CMenu* pcTopMenu = AfxGetMainWnd()->GetMenu();
int iPos;
// メニューを検索します。
for( iPos = pcTopMenu->GetMenuItemCount() - 1; iPos >= 0; iPos-- )
{
// サブメニューをチェックします。
CMenu* pcThisMenu = pcTopMenu->GetSubMenu( iPos );
// もしサブメニューの最初のメニューがID_ADDMENUなら……
if( pcThisMenu && pcThisMenu->GetMenuItemID( 0 ) == ID_ADDMENU )
{
//メニューを追加します。
pcThisMenu->AppendMenu( MF_STRING, ID_NEWMENU, _T( "追加" ) );
}
}
}
順を追って見ていきましょう。
まずCMenu型のポインタpcTopMenuを宣言し、そこに、今使っているメニュー(つまりIDR_MAINFRAME)のポインタを代入します。 気を付けて欲しいのは、このメニューはIDR_MAINFRAME全体ではなく、最初の横一列だけだということです。CMenu型は実は、ツリー形式のようなメニュー全体を格納するのではなく、あくまで一列ずつしか格納しません。 そこで、まず最初の横一列だけを取得したというわけです。
さて、取得したら、その中からまた下へと伸びるメニューの一列を取得しなければなりません。そこで、横一列のメニューの中をひとつひとつ検索していきます。
そうしたら、下へと伸びるメニューの中身をチェックします。GetMenuItemID( 0 )メンバ関数を使うと、指定の位置のメニューのIDが判ります。そこで、メニューに作っておいたID_ADDMENUがいちばん上にあるかどうかチェックすればいいわけです。

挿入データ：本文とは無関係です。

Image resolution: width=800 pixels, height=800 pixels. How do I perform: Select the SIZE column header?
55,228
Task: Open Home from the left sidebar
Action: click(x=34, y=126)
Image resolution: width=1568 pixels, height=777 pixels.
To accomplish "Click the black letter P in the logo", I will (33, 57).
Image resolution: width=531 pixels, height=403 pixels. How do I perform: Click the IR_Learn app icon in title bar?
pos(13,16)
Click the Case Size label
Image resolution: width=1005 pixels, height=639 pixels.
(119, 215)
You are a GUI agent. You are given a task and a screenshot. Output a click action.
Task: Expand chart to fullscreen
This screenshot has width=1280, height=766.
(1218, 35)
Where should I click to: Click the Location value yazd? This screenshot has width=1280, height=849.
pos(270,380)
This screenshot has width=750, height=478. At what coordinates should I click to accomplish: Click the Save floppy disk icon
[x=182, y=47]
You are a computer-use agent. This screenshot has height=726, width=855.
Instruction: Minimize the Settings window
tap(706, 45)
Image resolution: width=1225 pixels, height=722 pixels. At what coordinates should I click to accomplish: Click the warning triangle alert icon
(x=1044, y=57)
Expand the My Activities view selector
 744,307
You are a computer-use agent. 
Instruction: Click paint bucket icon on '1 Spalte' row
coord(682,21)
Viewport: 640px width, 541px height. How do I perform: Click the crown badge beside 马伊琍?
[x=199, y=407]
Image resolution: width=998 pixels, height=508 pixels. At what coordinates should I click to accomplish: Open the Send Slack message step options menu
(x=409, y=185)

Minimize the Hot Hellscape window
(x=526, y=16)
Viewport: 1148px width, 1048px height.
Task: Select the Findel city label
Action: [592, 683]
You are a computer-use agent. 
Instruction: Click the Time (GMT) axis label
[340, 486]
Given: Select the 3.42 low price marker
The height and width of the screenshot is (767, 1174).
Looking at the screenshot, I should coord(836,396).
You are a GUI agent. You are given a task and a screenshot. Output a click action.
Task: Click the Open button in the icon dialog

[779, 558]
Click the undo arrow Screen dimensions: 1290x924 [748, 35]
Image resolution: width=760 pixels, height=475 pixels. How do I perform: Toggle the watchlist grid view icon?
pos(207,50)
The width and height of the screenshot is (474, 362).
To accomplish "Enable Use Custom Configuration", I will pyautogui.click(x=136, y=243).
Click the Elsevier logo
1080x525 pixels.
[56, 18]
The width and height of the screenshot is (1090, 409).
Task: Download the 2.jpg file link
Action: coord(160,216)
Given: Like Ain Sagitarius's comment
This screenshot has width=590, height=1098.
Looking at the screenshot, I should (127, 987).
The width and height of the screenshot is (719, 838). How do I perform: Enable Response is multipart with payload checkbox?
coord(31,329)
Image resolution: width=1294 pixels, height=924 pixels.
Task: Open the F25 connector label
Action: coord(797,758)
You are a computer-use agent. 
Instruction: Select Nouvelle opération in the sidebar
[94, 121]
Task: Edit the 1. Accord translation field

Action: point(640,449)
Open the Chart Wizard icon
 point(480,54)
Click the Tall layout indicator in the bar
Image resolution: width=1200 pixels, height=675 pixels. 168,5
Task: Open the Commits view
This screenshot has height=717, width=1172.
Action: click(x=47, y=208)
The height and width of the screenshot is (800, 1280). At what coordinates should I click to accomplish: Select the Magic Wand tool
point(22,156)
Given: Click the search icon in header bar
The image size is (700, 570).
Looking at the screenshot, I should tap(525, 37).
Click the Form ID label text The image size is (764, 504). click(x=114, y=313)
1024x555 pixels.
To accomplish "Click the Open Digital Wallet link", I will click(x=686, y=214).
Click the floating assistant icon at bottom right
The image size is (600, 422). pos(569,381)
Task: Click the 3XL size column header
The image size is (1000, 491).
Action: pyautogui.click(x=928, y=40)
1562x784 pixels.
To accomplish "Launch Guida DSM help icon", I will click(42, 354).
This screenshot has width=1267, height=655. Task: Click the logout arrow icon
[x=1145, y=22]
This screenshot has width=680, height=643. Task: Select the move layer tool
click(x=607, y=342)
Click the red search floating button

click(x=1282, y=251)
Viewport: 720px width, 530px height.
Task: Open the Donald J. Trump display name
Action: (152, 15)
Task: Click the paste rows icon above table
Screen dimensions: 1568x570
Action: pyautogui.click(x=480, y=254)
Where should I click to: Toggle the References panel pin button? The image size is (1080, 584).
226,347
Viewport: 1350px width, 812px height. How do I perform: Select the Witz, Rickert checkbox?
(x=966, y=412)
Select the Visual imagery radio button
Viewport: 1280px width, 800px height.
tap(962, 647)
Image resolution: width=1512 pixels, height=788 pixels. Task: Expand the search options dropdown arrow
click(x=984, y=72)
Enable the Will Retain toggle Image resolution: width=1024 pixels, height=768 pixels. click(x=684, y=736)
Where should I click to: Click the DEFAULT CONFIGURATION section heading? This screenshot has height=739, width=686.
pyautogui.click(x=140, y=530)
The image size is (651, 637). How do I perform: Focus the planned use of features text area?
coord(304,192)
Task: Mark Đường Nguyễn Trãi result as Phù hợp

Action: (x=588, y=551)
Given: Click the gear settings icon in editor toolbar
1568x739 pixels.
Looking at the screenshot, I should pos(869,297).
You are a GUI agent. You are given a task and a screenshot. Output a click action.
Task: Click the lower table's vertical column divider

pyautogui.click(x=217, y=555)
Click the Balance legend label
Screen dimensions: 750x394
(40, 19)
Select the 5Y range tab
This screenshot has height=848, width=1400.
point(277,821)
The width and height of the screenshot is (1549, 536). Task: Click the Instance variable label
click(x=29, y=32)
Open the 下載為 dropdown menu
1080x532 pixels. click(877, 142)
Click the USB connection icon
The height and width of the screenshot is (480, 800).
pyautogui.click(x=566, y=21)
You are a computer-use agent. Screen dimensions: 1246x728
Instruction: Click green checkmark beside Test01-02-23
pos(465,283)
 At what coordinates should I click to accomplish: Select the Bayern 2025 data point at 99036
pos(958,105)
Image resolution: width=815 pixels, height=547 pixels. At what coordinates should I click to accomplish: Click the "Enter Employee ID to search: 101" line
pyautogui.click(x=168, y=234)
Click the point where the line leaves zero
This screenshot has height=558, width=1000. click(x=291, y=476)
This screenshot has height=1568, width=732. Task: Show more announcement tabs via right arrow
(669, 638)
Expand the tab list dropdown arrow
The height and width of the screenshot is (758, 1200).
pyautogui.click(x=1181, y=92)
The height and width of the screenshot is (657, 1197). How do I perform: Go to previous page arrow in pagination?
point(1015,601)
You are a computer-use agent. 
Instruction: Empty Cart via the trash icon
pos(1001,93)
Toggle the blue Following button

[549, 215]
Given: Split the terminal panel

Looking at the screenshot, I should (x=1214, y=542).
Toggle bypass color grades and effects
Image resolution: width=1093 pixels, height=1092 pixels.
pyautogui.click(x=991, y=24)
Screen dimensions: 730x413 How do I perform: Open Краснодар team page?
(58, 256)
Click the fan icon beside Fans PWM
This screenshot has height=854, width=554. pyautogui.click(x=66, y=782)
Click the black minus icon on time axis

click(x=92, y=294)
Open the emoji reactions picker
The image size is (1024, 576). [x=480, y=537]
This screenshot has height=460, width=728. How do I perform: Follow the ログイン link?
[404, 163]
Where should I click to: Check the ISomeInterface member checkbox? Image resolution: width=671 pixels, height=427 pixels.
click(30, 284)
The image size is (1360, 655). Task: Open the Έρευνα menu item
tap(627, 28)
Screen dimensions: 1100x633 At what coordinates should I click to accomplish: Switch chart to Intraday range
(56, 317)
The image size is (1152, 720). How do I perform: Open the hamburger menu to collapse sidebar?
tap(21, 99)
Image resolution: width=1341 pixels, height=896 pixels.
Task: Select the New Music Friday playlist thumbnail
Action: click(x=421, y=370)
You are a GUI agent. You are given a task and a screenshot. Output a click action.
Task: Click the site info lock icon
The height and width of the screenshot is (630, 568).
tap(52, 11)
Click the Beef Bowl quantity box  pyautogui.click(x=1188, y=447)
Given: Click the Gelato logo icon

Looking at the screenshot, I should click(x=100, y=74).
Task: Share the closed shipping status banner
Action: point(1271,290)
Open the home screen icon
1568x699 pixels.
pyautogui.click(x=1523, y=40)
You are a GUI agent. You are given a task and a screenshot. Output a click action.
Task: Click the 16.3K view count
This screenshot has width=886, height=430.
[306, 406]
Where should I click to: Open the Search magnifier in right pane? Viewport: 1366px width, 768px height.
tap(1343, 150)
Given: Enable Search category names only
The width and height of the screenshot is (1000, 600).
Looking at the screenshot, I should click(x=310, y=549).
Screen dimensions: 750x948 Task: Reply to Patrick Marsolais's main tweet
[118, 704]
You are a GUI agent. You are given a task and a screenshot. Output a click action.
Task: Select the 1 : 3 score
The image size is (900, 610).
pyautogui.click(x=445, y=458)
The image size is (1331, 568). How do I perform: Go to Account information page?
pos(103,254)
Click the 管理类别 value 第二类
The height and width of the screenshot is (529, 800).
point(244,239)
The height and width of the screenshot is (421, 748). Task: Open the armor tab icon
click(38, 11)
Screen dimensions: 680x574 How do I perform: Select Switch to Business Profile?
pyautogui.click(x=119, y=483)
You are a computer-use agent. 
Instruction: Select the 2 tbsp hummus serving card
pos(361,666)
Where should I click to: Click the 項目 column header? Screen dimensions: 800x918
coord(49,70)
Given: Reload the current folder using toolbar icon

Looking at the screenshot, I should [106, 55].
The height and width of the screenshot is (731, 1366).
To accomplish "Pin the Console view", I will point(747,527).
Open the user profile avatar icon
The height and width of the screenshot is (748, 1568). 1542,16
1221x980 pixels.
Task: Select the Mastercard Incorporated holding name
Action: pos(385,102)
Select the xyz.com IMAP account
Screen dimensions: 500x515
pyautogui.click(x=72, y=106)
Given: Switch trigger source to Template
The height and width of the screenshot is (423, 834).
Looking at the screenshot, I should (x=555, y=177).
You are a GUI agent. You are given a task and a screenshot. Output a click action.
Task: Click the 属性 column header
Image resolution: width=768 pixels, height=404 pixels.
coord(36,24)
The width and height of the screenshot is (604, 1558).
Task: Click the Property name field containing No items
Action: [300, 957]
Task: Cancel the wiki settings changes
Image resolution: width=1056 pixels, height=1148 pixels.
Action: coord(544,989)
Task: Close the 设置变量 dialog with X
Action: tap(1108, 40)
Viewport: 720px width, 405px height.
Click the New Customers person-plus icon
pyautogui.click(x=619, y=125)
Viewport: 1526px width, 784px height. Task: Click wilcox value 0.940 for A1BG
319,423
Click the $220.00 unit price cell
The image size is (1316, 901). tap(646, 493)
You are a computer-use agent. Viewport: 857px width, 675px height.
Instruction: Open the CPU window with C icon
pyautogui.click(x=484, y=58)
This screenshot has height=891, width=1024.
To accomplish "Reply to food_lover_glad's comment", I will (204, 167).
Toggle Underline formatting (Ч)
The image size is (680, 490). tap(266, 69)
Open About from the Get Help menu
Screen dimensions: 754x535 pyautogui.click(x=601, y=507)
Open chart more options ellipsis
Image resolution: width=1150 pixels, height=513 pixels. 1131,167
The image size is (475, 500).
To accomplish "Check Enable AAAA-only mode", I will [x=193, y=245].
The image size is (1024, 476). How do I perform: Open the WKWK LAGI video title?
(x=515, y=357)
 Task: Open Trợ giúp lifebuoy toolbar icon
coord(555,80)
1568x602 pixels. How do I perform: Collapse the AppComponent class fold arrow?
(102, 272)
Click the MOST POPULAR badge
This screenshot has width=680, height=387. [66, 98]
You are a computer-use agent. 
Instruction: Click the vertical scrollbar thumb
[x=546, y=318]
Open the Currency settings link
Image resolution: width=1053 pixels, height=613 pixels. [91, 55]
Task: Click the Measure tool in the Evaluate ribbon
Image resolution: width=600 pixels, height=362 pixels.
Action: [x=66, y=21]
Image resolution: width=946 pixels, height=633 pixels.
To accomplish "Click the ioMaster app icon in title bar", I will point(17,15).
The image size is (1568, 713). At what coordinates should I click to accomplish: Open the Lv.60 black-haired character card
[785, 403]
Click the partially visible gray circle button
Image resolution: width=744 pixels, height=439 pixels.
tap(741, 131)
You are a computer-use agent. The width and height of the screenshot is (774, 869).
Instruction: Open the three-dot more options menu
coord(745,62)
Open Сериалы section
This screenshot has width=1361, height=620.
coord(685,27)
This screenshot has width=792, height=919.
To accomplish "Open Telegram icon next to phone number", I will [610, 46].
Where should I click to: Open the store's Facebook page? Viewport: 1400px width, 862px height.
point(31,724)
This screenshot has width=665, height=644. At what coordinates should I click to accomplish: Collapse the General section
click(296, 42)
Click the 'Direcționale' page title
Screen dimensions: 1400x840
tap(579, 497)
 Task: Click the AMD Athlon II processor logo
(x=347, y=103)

チェックして、その下に伸びるメニューのいちばん上にID_ADDMENUがなければ、次の下に伸びるメニューをチェックしていきます。forループはそのためにあります。
めでたく見つかれば、AppendMenuメンバ関数を使ってメニューを追加します。
(ちなみに、今回の場合はこんなめんどくさい方法する必要はありません。最初っからメニューの位置が判ってるんだから、メニューの検索なんてする必要はありません。 |
void CKABView::OnAddmenu()
{
///////////////
// メニューを加えます。
// トップメニューを取得します。
CMenu* pcTopMenu = AfxGetMainWnd()->GetMenu();
// サブメニューを取得します。
CMenu* pcThisMenu = pcTopMenu->GetSubMenu( 2 );
// メニューを追加します。
pcThisMenu->AppendMenu( MF_STRING, ID_NEWMENU, _T( "追加" ) );
}
簡単でしょ? 今回は、最終的にはどんどんメニューを追加しようと思うので、こういう説明にしました。)
さて、この状態でビルドすれば、メニューの追加はできているでしょう。しかし、このままでは新しく追加された「追加」メニューは何の用も成しません。そこで、このメニューに結びつけられたメンバ関数を作成します。
一番簡単な方法は、新しくメニューリソースを作成してしまい、その中に「追加」メニューを作ってしまうことです。別に名前は「追加」でなくてもいいです。とにかくIDがID_NEWMENUのメニューを作成してしまいます。 |
void CKABView::OnNewmenu()
{
///////////////
// メッセージボックスを表示します。
MessageBox( _T( "追加されたぞ" ), _T( "追加されたらしい" ) );
}
これで、「メニューを動的に追加し、そのメニューに機能を付ける」ということは達成しました。